*WHAT IS REQUIRED*.
Beginning at the top of the material, repeat each line exactly, and stop once the line with "Click the green" has been written.

*DATA FOR THE TASK*.

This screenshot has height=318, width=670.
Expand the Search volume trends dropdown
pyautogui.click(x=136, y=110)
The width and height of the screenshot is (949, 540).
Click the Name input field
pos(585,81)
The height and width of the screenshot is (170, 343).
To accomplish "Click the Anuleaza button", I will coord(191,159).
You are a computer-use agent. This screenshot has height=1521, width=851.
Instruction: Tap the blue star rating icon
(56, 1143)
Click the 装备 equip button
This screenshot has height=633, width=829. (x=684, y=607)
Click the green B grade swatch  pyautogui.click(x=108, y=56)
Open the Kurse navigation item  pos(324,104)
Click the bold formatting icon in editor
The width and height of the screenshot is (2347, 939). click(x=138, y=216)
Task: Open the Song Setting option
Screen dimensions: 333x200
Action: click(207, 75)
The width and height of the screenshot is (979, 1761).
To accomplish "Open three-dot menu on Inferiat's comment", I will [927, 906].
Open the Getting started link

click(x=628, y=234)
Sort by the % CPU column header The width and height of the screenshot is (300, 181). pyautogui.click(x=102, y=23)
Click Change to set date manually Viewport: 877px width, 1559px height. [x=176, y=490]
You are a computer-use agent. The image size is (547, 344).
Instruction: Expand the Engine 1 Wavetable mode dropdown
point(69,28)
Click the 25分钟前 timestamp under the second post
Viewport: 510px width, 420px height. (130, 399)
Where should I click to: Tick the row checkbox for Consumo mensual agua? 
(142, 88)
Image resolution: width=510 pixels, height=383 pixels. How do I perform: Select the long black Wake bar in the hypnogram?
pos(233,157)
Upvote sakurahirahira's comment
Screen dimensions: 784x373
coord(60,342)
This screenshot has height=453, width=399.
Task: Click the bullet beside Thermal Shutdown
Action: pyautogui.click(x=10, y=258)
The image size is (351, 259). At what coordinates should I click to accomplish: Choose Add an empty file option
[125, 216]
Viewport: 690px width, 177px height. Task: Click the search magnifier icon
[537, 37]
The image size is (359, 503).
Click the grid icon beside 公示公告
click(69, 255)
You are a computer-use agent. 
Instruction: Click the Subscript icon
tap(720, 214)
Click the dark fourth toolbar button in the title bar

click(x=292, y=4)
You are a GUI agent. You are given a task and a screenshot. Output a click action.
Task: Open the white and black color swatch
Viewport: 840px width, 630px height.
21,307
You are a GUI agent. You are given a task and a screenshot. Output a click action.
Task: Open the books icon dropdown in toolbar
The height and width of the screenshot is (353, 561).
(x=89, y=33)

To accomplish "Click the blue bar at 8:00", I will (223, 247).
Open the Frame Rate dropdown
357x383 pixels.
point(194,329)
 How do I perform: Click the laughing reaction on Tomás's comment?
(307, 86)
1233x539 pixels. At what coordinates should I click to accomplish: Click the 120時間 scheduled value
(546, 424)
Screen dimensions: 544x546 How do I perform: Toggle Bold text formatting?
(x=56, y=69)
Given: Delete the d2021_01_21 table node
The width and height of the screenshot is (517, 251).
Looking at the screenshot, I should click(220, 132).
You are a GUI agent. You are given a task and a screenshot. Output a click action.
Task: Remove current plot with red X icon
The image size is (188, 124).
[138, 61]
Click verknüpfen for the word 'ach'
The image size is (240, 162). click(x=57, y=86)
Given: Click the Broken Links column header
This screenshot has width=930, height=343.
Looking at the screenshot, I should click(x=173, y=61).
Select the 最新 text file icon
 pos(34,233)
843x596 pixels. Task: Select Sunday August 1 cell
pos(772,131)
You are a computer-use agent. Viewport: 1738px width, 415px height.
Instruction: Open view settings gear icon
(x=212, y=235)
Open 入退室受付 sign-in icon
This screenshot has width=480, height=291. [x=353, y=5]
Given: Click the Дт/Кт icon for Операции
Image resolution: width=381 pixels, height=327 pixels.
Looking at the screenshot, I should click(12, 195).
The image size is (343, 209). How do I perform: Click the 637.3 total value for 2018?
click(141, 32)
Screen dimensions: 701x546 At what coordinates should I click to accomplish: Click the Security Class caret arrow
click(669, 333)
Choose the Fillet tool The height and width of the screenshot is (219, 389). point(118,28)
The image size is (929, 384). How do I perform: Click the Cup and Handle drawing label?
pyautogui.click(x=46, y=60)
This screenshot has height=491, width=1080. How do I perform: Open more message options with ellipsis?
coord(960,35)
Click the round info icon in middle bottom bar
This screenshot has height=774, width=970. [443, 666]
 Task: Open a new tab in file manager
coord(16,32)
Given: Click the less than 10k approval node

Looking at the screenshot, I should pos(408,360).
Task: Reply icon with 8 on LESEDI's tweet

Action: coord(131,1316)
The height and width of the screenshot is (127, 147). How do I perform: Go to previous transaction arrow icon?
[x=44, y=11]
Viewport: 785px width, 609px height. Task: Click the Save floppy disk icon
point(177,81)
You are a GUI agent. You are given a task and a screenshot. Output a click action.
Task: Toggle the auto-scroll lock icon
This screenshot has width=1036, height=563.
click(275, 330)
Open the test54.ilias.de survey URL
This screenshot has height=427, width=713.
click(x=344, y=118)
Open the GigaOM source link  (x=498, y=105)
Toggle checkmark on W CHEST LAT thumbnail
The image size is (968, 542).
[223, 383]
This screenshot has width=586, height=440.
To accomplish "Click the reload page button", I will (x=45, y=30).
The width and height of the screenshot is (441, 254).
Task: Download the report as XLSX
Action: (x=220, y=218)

*RESPONSE TO THIS TASK*.
This screenshot has height=318, width=670.
Expand the Search volume trends dropdown
pyautogui.click(x=136, y=110)
The width and height of the screenshot is (949, 540).
Click the Name input field
pos(585,81)
The height and width of the screenshot is (170, 343).
To accomplish "Click the Anuleaza button", I will coord(191,159).
You are a computer-use agent. This screenshot has height=1521, width=851.
Instruction: Tap the blue star rating icon
(56, 1143)
Click the 装备 equip button
This screenshot has height=633, width=829. (x=684, y=607)
Click the green B grade swatch  pyautogui.click(x=108, y=56)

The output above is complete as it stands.